[BEGIN DOCUMENT PASSAGE]
[ditty_news_ticker id="27897"] Archbishop Elpidophoros of America Homily at the Divine Liturgy for the Feast of the Apostle Bartholomew Saint Bartholomew’s Church New York City - Orthodox Christian Laity

Archbishop Elpidophoros of America Homily at the Divine Liturgy for the Feast of the Apostle Bartholomew Saint Bartholomew’s Church New York City


Source: Greek Orthodox Archdiocese of America

His Eminence Archbishop Elpidophoros of America

Homily at the Divine Liturgy for the Feast of the Apostle Bartholomew

Saint Bartholomew’s Church
June 11, 2024
New York, New York

Sisters and Brothers in Christ,

Christ is Risen! Χριστὸς Ἀνέστη!

This is the third occasion that we have been so graciously welcomed here at Saint Bartholomew’s Church – a true landmark of the City of New York. Once again, we offer the Divine Liturgy in thankfulness to God for the sacred person of the Spiritual Father of Orthodox Christianity – His All Holiness Ecumenical Patriarch Bartholomew, Archbishop of Constantinople, the New Rome.

I wish to express my gratitude to Bishop Matthew Foster Heyd of the Episcopal Diocese of New York, to our esteemed host, the Right Reverend Dean Wolfe, Rector of Saint Bartholomew’s, and to the Reverend Peter Thompson, Vicar of the Parish for his invaluable assistance in preparation for today’s Divine Service.

We are joined today by Hierarchs of our Archdiocese, and in celebrating through the liturgical practice known as “Chorostasia,” we participate in the Χορός of the Angels and the Στάσις of Divine Presence, so magnificently manifested in this aesthetic treasure-house of worship.

There is a reason that we come to Saint Bartholomew’s on this day, June 11th, the Feastday of the Ecumenical Patriarch. Yes, it is clearly linked to his Celestial Patron and the dedicatory Saint of this church, but there is much more.

As I have said many times, His All Holiness is the very definition of ecumenical outreach, and even interfaith outreach, as I witnessed last evening at the Interfaith Center of New York, founded by another great personage of the Episcopal Church in New York, the late Dean James Parks Morton.

Such connectedness with others is often feared in many Christian communities today, as if contact with those of differing perspectives might somehow pollute one’s faith. The political echo-chambers that afflict our Nation are being mirrored – and sometimes even inspired by – the ecclesiastical echo-chambers that pretend to be deaf to the voices songs that surround us.

But we are here today – in this glorious and famous church – to demonstrate that the courage to listen is more pleasing to God than a sham pretense to faithfulness, that cuts off communication with one’s neighbors. And we are neighbors – of the same city and region, and, to an extent, the same history. This courage is precisely what His All Holiness Bartholomew has practiced for the duration of his Patriarchy – the longest in the annals of the Great Church of Christ. He has manifested integrity with love, steadfastness with mercy, and fidelity with candor.
[END DOCUMENT PASSAGE]
AIM 1:
Using the homily above, answer each question briefly.
(a) On what date was the homily given?
(b) Who is named as Vicar of the Parish?
(c) According to the homily, who founded the Interfaith Center of New York?
AIM 2: Quote the homily word for word, everything from "Christ is Risen!" down to "today’s Divine Service.".
[BEGIN STORED DATA]
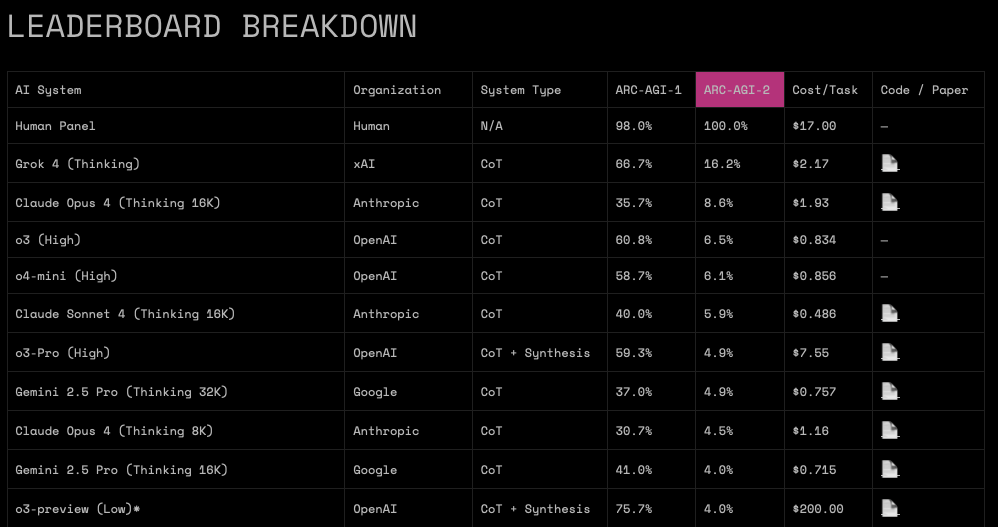The height and width of the screenshot is (527, 998).
Task: Open Claude Opus 4 (Thinking 16K) paper icon
Action: tap(889, 202)
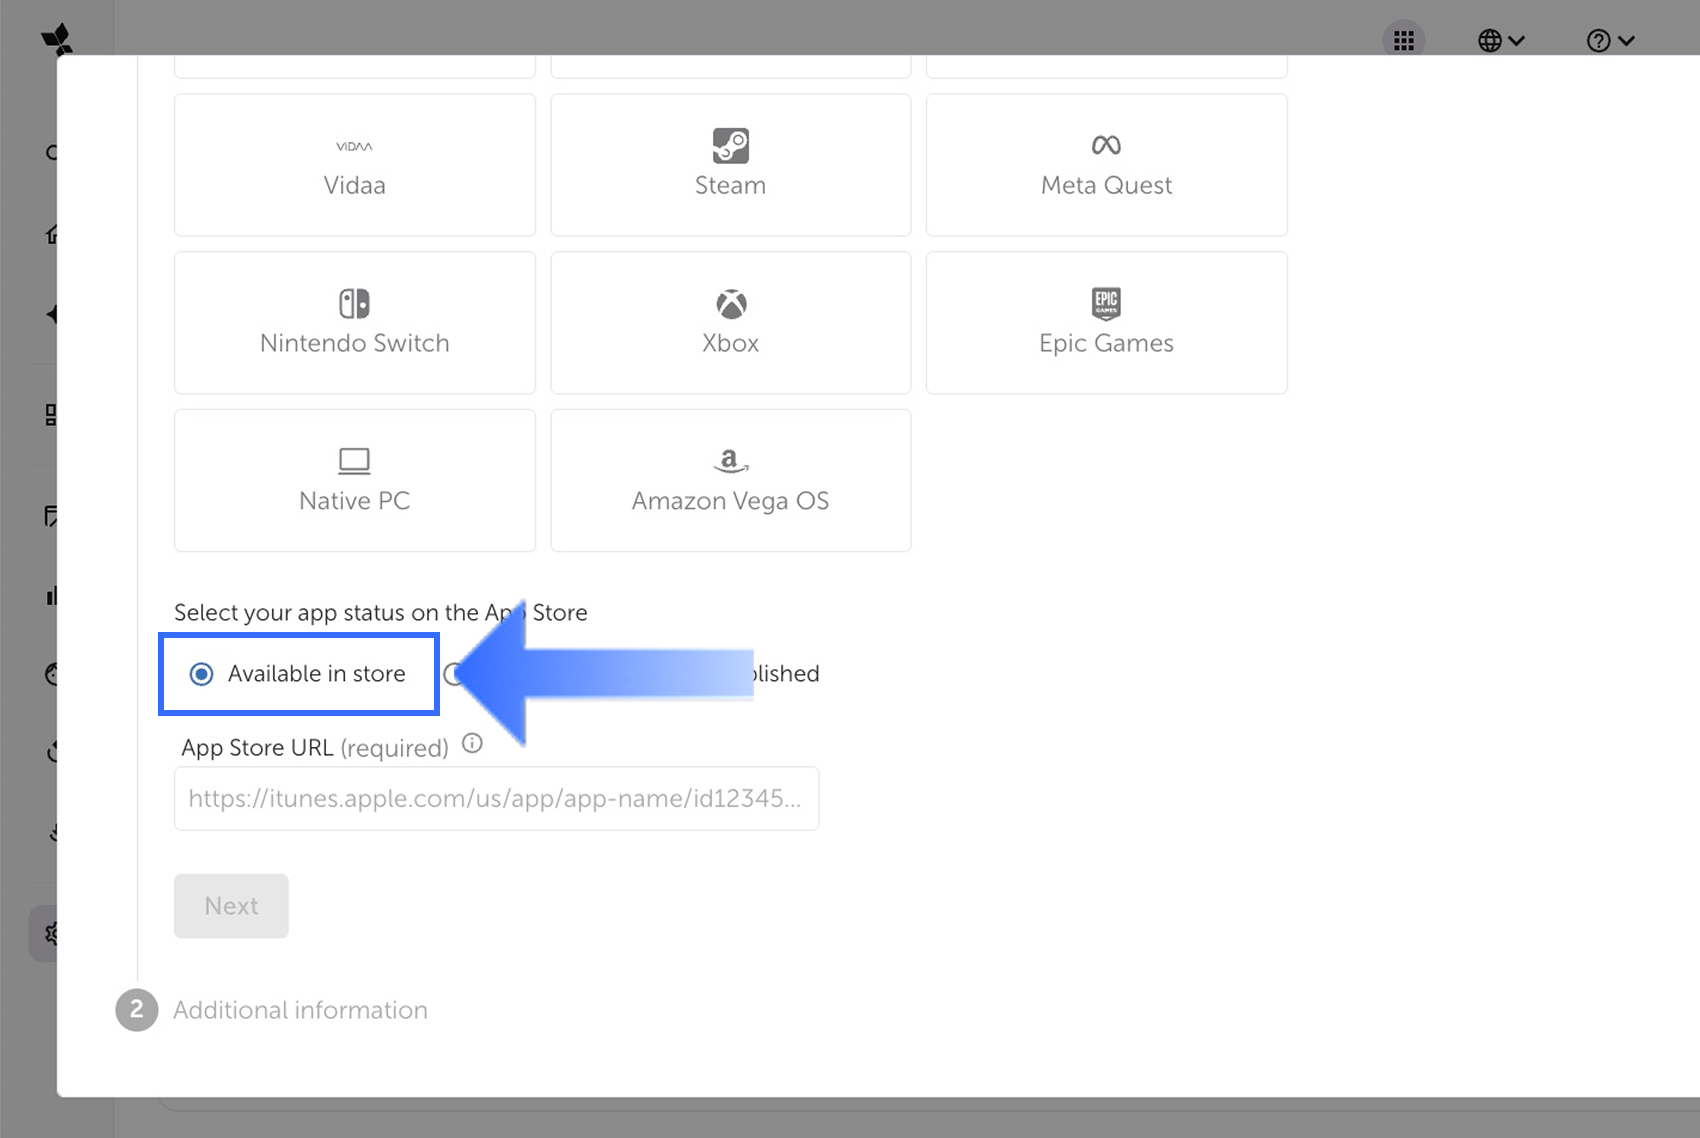Open the language globe dropdown
The width and height of the screenshot is (1700, 1138).
tap(1500, 40)
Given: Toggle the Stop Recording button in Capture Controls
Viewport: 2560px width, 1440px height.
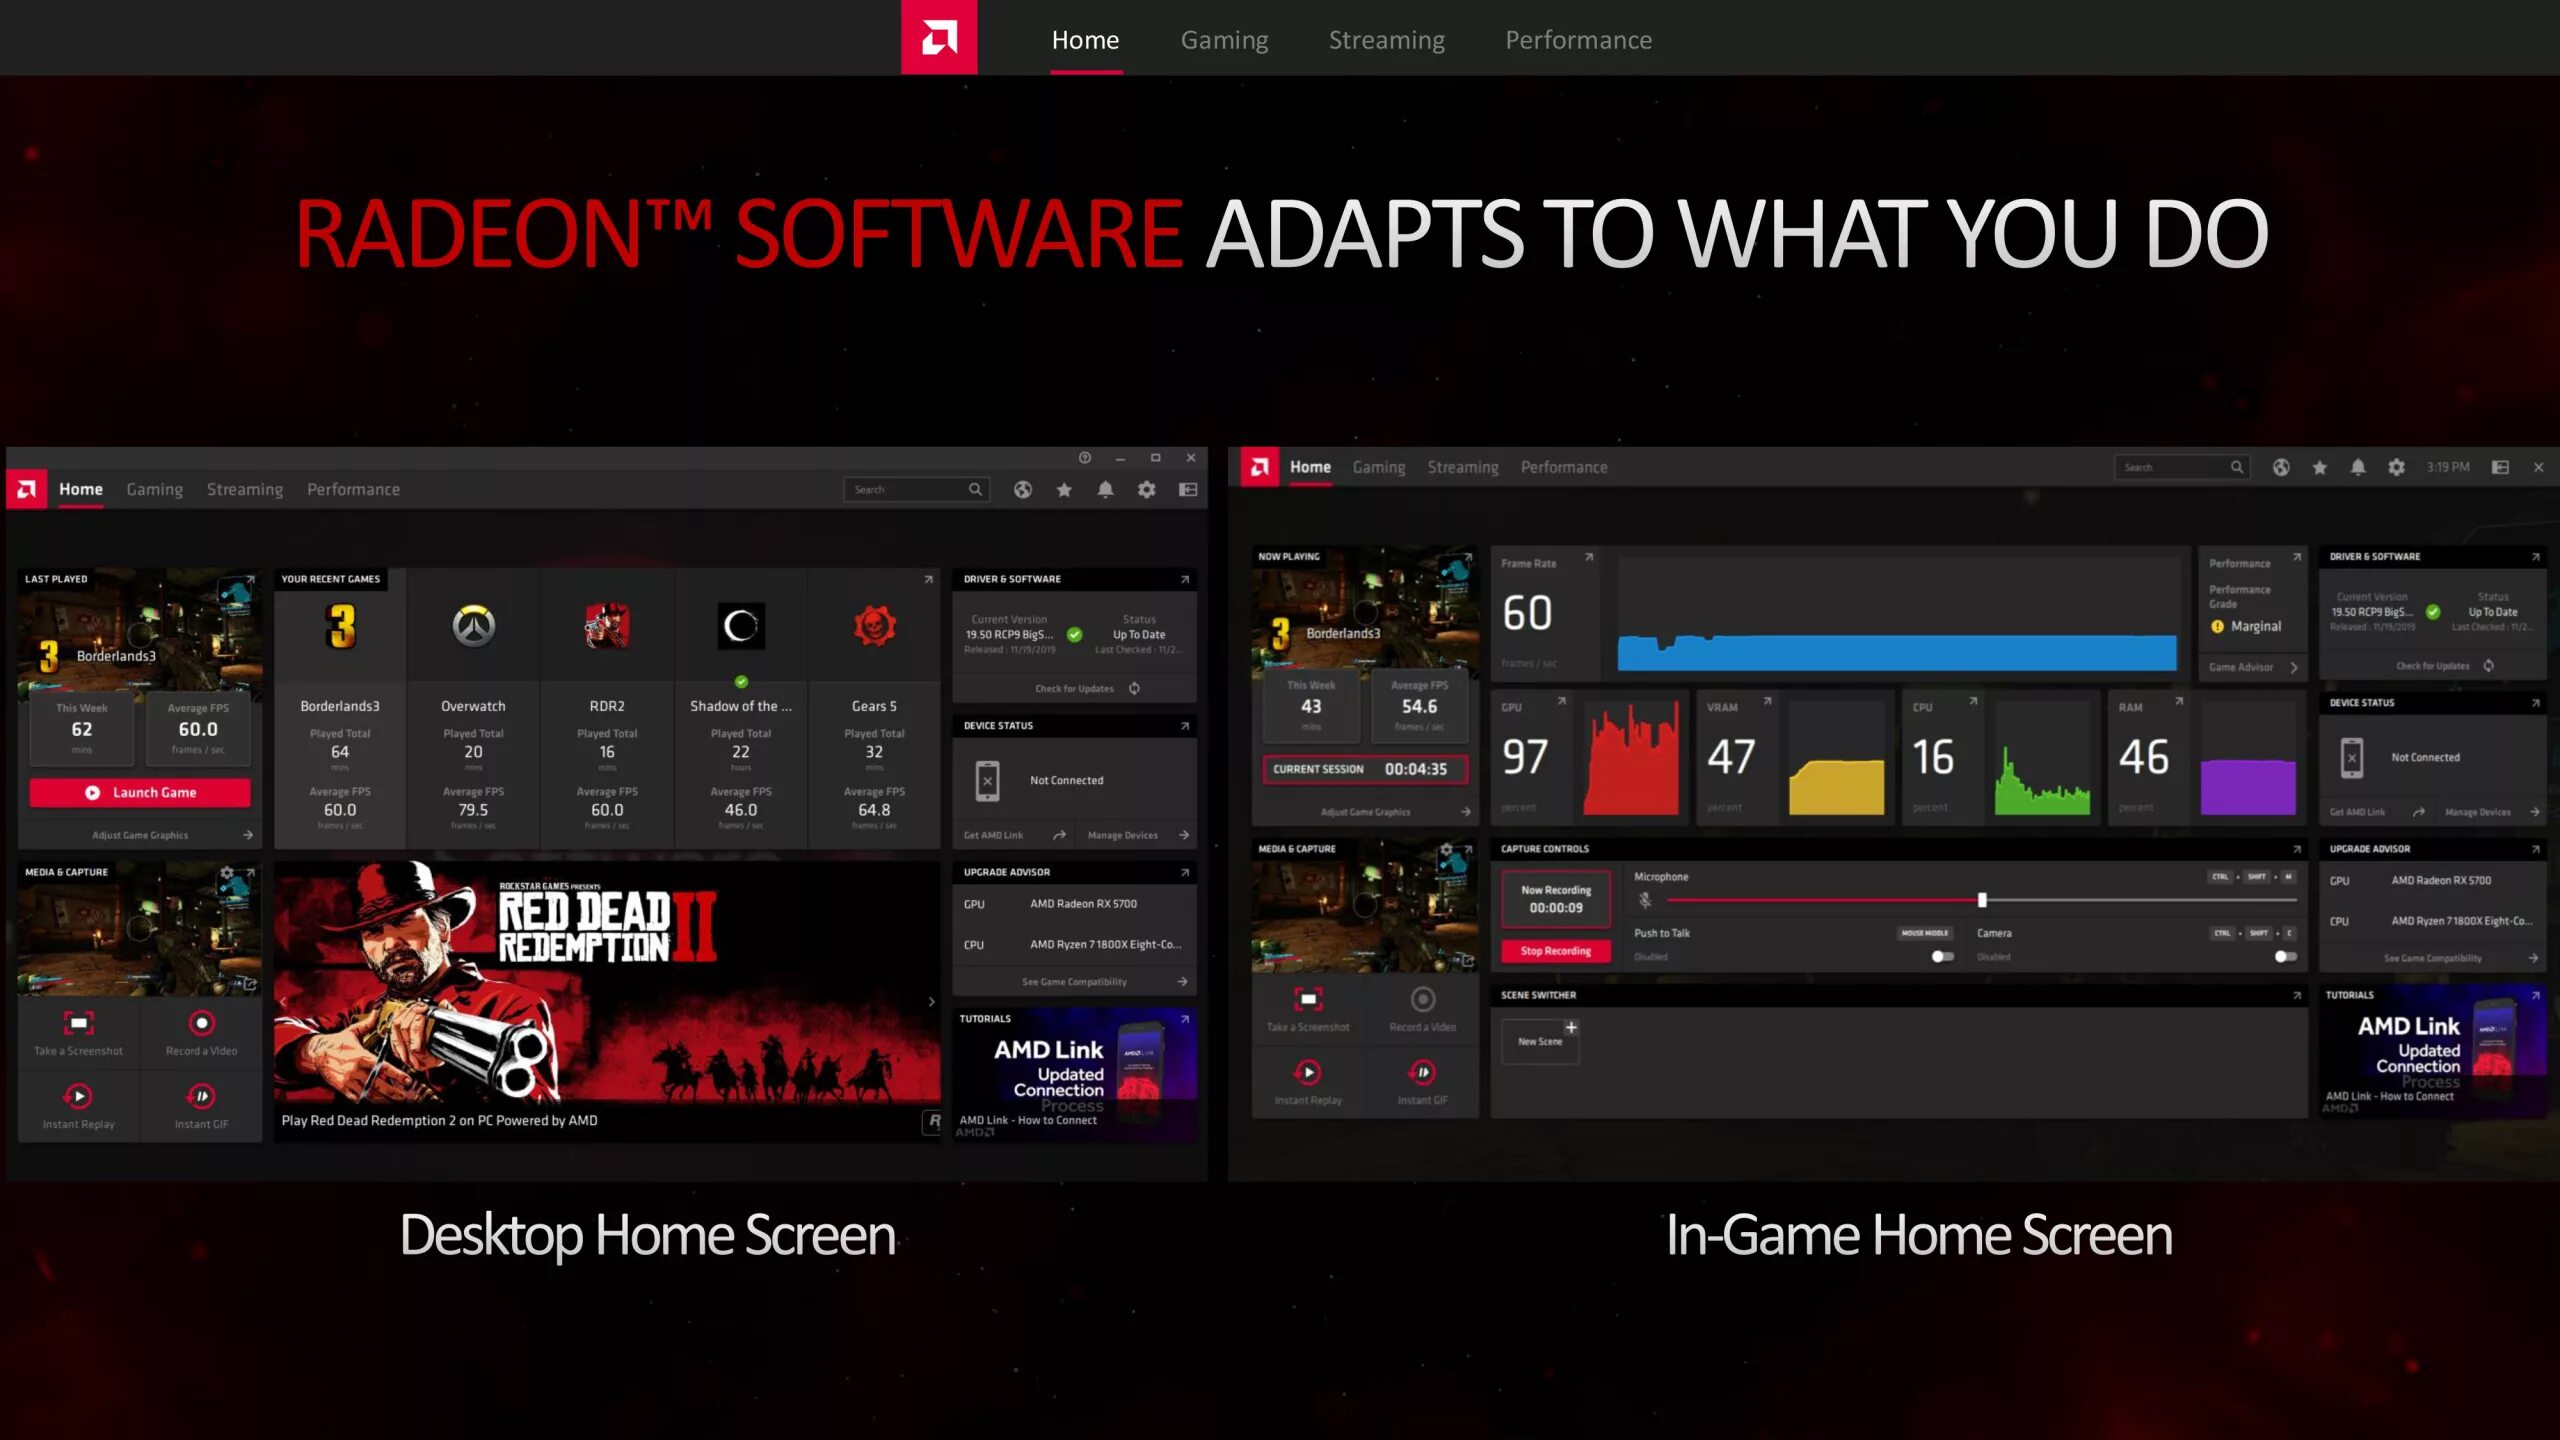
[END STORED DATA]
COMPLETE OUTPUT 1:
(a) June 11, 2024
(b) The Reverend Peter Thompson
(c) The late Dean James Parks Morton

COMPLETE OUTPUT 2:
Christ is Risen! Χριστὸς Ἀνέστη!

This is the third occasion that we have been so graciously welcomed here at Saint Bartholomew’s Church – a true landmark of the City of New York. Once again, we offer the Divine Liturgy in thankfulness to God for the sacred person of the Spiritual Father of Orthodox Christianity – His All Holiness Ecumenical Patriarch Bartholomew, Archbishop of Constantinople, the New Rome.

I wish to express my gratitude to Bishop Matthew Foster Heyd of the Episcopal Diocese of New York, to our esteemed host, the Right Reverend Dean Wolfe, Rector of Saint Bartholomew’s, and to the Reverend Peter Thompson, Vicar of the Parish for his invaluable assistance in preparation for today’s Divine Service.